Collected data
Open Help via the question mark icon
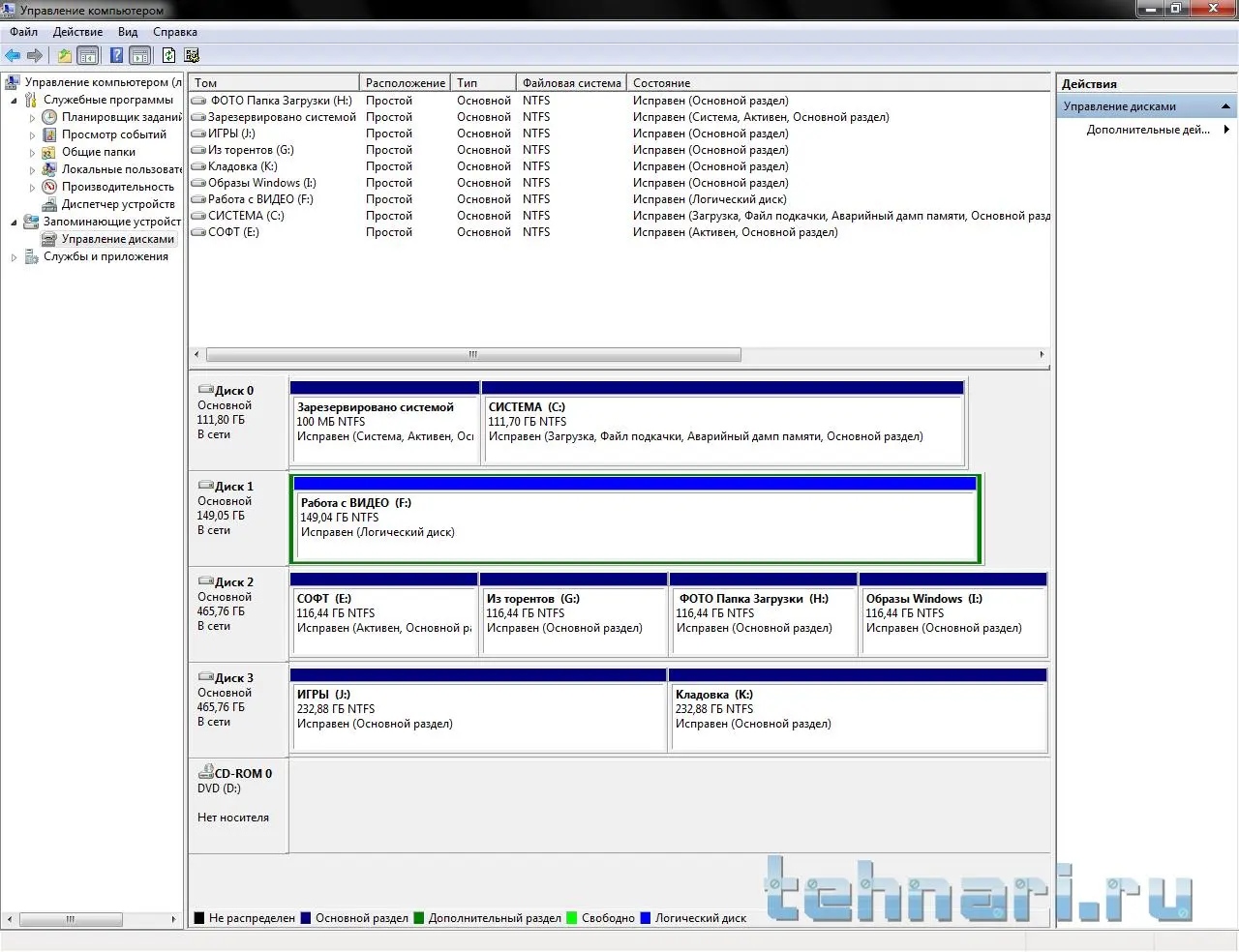 pyautogui.click(x=116, y=56)
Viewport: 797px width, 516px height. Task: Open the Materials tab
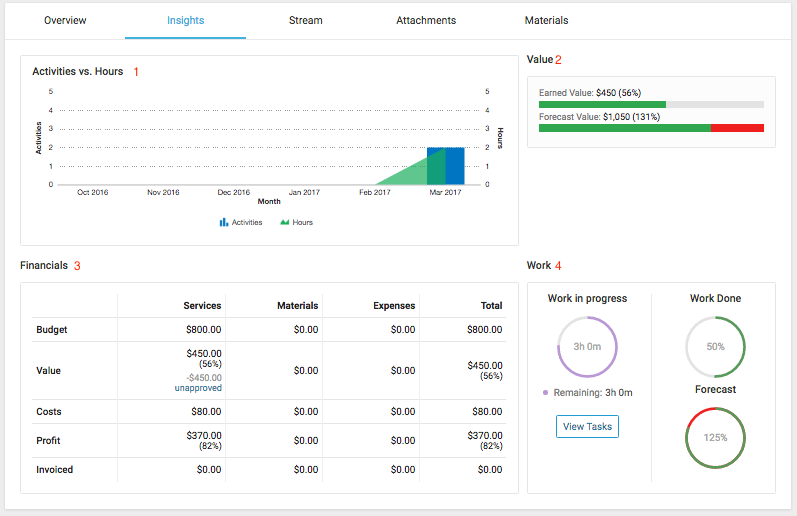tap(546, 20)
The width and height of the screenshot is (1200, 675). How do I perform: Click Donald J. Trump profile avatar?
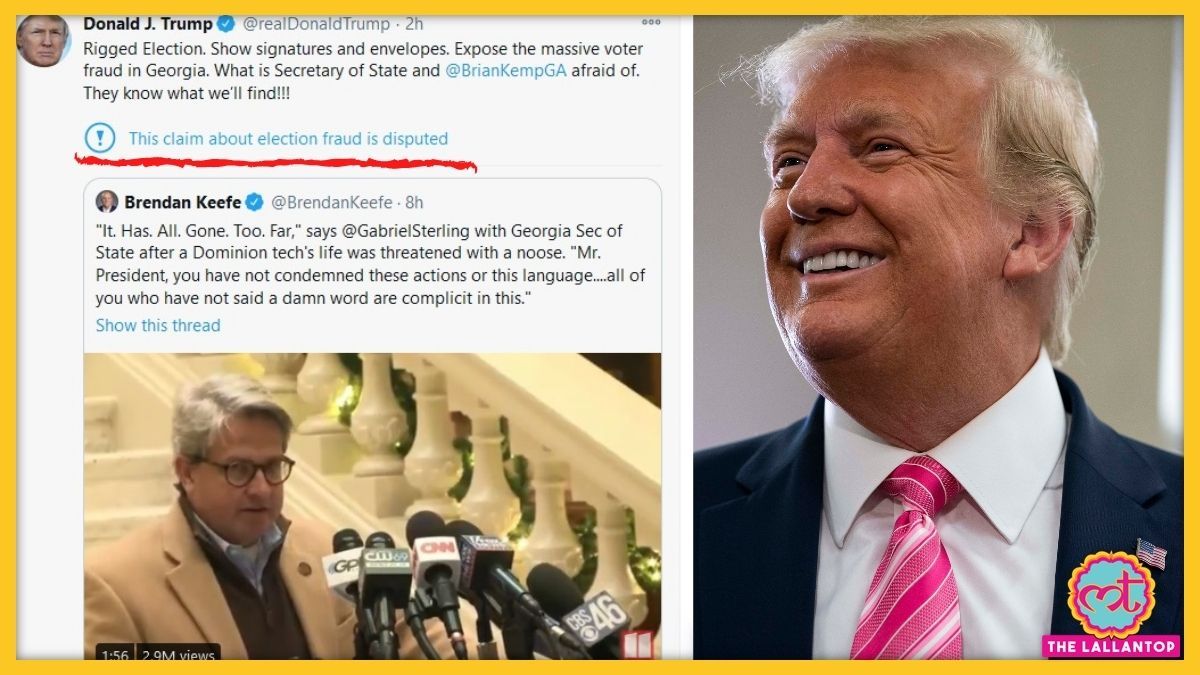[x=43, y=40]
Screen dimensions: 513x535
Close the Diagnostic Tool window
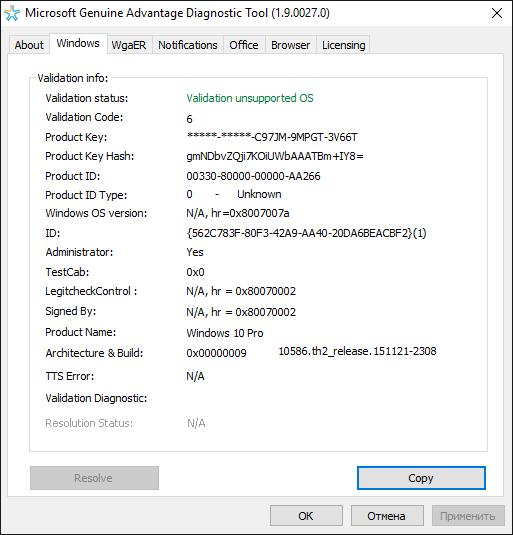[497, 13]
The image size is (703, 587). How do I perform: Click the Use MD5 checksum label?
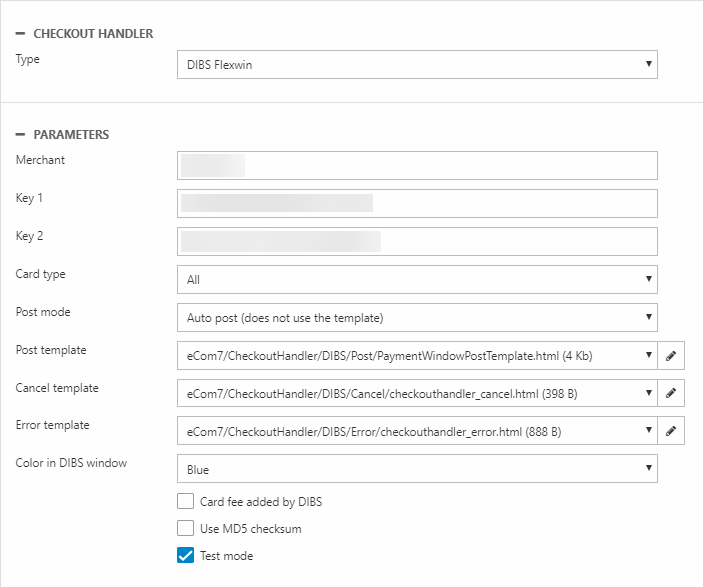(x=251, y=529)
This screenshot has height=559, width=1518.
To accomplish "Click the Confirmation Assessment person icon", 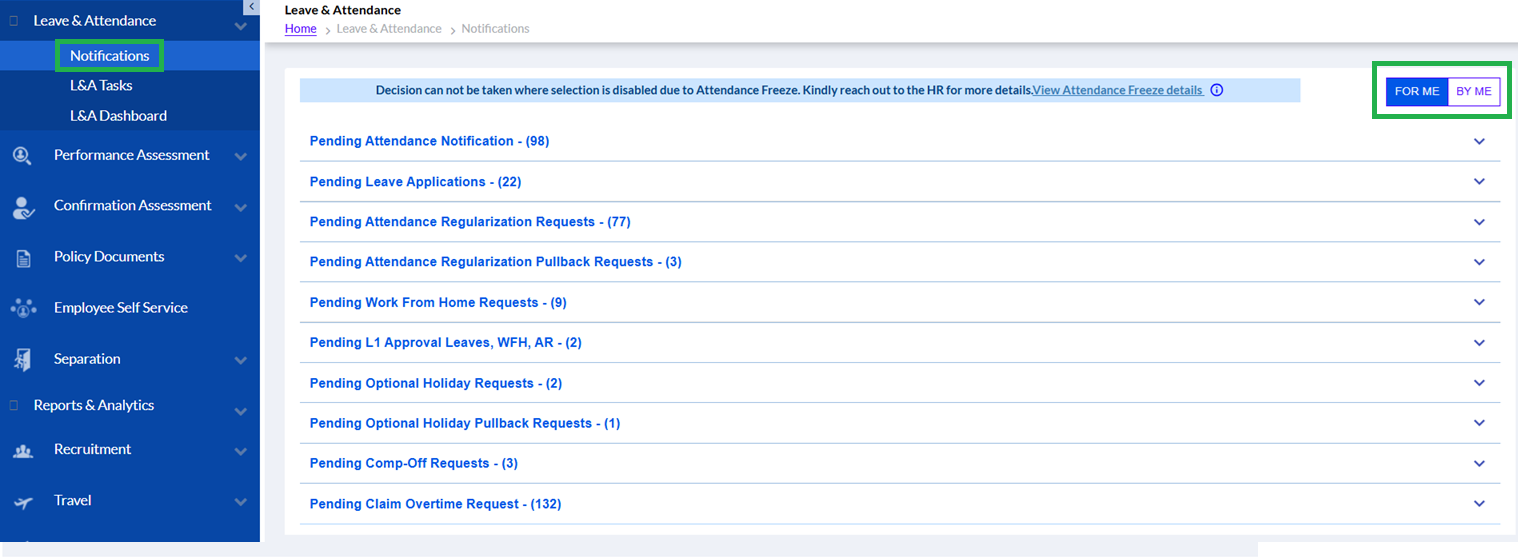I will tap(22, 207).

_Activity_. Produce the lines from the first line of the entries through the line that contains "This screenshot has height=559, width=1518.", exactly, leaving the pictures behind.

_Reply_.
Open Help via the question mark icon
 pyautogui.click(x=116, y=56)
Viewport: 797px width, 516px height. Task: Open the Materials tab
tap(546, 20)
The width and height of the screenshot is (1200, 675). How do I perform: Click Donald J. Trump profile avatar?
[x=43, y=40]
Screen dimensions: 513x535
Close the Diagnostic Tool window
[497, 13]
The image size is (703, 587). How do I perform: Click the Use MD5 checksum label?
(x=251, y=529)
This screenshot has height=559, width=1518.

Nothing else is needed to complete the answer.